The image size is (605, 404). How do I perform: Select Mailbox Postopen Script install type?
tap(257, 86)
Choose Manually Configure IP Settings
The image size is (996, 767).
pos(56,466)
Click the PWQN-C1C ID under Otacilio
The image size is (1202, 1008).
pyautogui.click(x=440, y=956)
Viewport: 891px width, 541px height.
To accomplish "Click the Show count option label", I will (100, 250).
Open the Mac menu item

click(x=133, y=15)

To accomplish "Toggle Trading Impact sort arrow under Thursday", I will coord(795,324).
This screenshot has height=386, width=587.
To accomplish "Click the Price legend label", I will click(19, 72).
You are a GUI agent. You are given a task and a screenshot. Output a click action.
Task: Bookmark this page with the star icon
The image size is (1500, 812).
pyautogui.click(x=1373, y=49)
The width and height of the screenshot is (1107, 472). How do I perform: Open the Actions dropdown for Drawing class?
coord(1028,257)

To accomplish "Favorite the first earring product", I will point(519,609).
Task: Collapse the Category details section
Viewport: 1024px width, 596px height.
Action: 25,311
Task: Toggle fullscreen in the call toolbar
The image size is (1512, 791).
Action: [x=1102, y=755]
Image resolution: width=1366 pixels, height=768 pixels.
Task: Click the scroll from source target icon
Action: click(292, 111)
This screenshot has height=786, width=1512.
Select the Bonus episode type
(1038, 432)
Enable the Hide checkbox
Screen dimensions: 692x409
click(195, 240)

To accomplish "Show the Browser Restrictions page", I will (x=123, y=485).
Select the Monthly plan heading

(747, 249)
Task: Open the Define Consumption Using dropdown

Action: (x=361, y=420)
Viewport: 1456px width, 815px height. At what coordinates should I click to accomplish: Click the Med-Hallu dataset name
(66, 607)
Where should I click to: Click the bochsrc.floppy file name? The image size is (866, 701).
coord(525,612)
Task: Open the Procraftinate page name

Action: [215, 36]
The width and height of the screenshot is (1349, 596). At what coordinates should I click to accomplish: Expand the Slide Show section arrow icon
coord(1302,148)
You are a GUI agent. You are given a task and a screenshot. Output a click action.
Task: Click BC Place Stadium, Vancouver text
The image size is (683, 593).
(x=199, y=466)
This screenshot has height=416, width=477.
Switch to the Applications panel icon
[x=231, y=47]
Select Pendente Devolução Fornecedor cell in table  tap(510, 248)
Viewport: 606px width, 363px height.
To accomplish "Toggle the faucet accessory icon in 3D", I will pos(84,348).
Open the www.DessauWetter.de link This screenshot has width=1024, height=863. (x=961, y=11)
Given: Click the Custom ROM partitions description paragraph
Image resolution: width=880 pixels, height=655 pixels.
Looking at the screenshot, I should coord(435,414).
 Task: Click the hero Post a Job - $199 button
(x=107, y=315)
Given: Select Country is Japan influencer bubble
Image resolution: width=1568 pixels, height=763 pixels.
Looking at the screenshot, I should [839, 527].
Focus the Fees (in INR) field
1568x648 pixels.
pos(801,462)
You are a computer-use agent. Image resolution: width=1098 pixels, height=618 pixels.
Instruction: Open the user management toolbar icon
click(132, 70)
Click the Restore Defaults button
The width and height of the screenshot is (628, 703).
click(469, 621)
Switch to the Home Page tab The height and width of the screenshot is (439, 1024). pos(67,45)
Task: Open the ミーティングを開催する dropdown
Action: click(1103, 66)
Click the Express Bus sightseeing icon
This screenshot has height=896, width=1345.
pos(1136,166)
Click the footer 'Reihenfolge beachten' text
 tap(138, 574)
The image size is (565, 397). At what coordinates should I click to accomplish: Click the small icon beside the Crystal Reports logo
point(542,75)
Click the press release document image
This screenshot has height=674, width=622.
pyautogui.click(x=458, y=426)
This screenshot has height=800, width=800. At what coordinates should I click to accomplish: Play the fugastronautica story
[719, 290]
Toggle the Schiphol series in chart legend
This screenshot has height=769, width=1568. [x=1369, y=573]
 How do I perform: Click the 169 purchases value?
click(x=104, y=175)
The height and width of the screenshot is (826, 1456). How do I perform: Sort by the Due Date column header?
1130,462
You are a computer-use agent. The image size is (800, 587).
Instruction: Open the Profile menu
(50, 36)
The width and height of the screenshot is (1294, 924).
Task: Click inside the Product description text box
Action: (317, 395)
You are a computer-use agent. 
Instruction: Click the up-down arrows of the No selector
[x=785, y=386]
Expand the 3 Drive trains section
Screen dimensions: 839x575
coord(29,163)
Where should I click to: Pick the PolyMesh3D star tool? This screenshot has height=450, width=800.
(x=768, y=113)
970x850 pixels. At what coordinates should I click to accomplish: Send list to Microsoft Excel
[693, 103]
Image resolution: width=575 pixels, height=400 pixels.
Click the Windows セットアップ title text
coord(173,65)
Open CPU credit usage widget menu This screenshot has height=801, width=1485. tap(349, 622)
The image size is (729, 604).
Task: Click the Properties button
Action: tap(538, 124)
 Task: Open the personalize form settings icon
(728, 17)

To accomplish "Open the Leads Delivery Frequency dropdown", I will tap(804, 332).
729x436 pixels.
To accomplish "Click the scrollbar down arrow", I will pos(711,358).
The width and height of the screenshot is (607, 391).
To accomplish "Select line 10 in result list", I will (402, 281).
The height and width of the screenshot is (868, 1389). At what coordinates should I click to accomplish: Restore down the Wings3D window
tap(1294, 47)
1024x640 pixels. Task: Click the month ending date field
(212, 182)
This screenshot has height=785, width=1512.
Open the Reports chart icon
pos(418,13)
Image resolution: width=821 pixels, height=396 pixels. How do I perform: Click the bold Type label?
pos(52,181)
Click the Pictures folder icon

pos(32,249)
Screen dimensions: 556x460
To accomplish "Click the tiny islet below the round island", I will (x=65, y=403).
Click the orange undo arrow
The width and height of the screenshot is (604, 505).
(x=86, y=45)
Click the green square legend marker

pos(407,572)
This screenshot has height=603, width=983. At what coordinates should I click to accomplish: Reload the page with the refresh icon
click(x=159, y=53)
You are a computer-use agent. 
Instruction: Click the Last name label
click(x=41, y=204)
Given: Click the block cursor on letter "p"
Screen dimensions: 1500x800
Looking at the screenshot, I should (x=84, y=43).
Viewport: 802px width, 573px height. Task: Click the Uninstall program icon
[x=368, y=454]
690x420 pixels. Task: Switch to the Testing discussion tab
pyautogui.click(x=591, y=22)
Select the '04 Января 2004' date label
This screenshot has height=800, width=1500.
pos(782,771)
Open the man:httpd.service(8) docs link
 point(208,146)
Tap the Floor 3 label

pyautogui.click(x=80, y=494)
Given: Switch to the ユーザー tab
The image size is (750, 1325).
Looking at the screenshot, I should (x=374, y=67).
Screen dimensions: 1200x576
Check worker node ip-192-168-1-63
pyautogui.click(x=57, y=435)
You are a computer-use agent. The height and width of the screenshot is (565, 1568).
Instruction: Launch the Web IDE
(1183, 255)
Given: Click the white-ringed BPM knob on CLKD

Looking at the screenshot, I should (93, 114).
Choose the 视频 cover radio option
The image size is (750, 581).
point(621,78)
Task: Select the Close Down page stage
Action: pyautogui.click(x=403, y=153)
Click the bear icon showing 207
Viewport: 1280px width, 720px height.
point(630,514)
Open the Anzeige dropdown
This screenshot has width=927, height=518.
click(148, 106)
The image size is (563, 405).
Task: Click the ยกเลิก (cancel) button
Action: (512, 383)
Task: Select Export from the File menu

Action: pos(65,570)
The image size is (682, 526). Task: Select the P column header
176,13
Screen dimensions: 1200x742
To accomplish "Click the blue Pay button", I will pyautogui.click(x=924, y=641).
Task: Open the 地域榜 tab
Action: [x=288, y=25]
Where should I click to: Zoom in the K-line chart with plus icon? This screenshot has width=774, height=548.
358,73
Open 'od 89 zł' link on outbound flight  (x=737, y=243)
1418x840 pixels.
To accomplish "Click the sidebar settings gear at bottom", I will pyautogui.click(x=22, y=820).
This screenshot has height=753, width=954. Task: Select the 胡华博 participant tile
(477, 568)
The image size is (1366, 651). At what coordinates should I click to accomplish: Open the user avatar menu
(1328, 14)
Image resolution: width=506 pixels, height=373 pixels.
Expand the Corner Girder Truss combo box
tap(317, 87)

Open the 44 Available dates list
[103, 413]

-- -- --

**WORK REQUIRED:** In the material above, which lines contain "computer"? Copy each of them.

**SOLUTION:**
You are a computer-use agent. Image resolution: width=1098 pixels, height=618 pixels.
You are a computer-use agent. The image size is (800, 587).
You are a computer-use agent. 
You are a computer-use agent. 
You are a computer-use agent. The height and width of the screenshot is (565, 1568).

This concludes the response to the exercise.